The bailout was great for the biggest banks. But it also did wonders for the salaries of the CEO’s of America’s largest companies, which were up by 40% last year.
In the name of helping the little guy, the government and the Federal Reserve make the very rich even richer.
Fiat money and tax money protect the rich from failure. Then they skin the shareholders for the privilege of investing in the company’s shares.
The Standard & Poor’s 500 stock index peaked at 1527 in March of 2000. Today, it’s lower. So is the purchasing power of the U.S. dollar — by over 30%. You can verify this here: http://bit.ly/BLScalc.
Bill Bonner explains what has happened. He writes: “Here’s the latest on what the insiders are up to, from the Guardian:
Revealed: huge increase in executive pay for America’s top bosses
Exclusive survey shows America’s CEOs enjoyed pay hikes of up to 40% last year – with one chief executive earning $145m
Chief executive pay has roared back after two years of stagnation and decline. America’s top bosses enjoyed pay hikes of between 27 and 40% last year, according to the largest survey of US CEO pay. The dramatic bounceback comes as the latest government figures show wages for the majority of Americans are failing to keep up with inflation.
America’s highest paid executive took home more than $145.2m, and as stock prices recovered across the board, the median value of bosses’ profits on stock options rose 70% in 2010, from $950,400 to $1.3m.

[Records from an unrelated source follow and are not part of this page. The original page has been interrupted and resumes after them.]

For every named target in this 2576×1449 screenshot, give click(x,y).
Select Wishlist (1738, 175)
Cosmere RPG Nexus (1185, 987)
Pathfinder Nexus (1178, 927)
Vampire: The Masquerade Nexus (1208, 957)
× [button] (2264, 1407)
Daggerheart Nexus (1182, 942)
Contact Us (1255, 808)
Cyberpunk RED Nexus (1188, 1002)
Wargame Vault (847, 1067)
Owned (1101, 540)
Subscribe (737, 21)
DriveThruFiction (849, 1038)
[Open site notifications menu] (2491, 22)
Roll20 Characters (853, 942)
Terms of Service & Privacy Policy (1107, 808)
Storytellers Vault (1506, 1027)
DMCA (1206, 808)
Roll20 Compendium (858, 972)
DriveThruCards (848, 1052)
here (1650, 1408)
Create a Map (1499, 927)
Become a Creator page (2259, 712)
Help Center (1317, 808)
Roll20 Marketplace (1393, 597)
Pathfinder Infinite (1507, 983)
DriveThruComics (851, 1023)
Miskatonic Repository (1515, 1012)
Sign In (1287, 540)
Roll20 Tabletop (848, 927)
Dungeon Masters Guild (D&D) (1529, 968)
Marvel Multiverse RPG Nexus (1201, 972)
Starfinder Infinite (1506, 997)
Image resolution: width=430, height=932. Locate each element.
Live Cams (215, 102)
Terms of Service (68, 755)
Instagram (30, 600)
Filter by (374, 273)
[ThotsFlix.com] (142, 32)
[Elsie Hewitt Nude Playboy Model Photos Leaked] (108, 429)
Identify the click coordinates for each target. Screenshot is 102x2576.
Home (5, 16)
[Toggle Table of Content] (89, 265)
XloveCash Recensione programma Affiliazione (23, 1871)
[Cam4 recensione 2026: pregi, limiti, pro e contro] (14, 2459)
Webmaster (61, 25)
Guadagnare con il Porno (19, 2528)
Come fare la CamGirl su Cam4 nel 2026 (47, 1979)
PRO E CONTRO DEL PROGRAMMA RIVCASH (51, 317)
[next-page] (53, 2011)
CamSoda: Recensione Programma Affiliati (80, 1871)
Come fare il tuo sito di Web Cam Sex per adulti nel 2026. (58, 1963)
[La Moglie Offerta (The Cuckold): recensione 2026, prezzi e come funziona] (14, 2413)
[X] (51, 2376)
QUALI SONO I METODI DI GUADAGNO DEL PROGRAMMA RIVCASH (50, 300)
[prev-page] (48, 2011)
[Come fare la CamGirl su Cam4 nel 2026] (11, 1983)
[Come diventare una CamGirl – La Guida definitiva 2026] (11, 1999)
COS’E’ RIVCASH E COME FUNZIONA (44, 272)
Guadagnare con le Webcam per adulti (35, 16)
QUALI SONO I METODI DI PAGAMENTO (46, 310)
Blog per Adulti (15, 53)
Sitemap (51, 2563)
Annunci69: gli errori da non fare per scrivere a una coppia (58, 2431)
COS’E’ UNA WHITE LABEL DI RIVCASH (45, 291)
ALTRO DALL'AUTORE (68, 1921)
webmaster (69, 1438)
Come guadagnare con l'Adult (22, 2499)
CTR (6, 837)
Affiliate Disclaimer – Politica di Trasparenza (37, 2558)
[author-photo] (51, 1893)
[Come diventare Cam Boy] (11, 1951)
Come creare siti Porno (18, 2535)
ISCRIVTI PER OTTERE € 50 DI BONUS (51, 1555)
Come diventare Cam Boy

These people did very well by retiring. Your retirement program isn’t like this:
2010 was a great year to lose your job as a CEO. Four of the 10 highest paid CEOs were retired or departing executives. Ronald Williams, former head of Aetna, a health insurer, exercised 2.4m options for a profit of $50.4m. Aetna’s stock price declined by 70% from when Williams assumed the role of CEO in February 2006 until his retirement. At pharmacy chain CVS, Thomas Ryan made a $28m profit on his options. During Ryan’s 13-year tenure as CEO, CVS Caremark’s stock price decreased almost 54%.
Omnicare’s Joel Gemunder retired last August and received cash severance of $16m, part of a final-year pay package worth $98.28m.
This is why voters are steadily losing faith in the government-rigged capitalist system, which is no longer a free market system.
For his part, the working stiff is less concerned with what it means to the economy and more concerned with what it means to him:
“Like a lot of Americans, I’m pretty ticked off,” said an Occupy Wall Street protestor. “It’s not that there are rich people. It’s that the people with a lot of money over the past few decades have rigged the system so that there’s not a fair chance to anyone anymore.”
He’s right. The system is rigged. Probably not the way he thinks. But rigged nonetheless.
The feds rigged it. They turned America’s leading business sectors into zombie-controlled, value-destroying industries. They turned the nation’s money into an ersatz currency. And they pushed the country’s middle class households in debt holes they find it difficult to climb out of….
Here is what bothers Bonner. It bothers me, too.
And then, when the whole degenerate system was ready to come crashing down…they bailed out the debt-mongers…and propped up the whole corrupt system with $29 trillion in money that didn’t belong to them.
A merry little depression would have been so much better.
Before it’s all over, we will get a not-so-merry depression, or else hyperinflation. The Federal Reserve will decide which.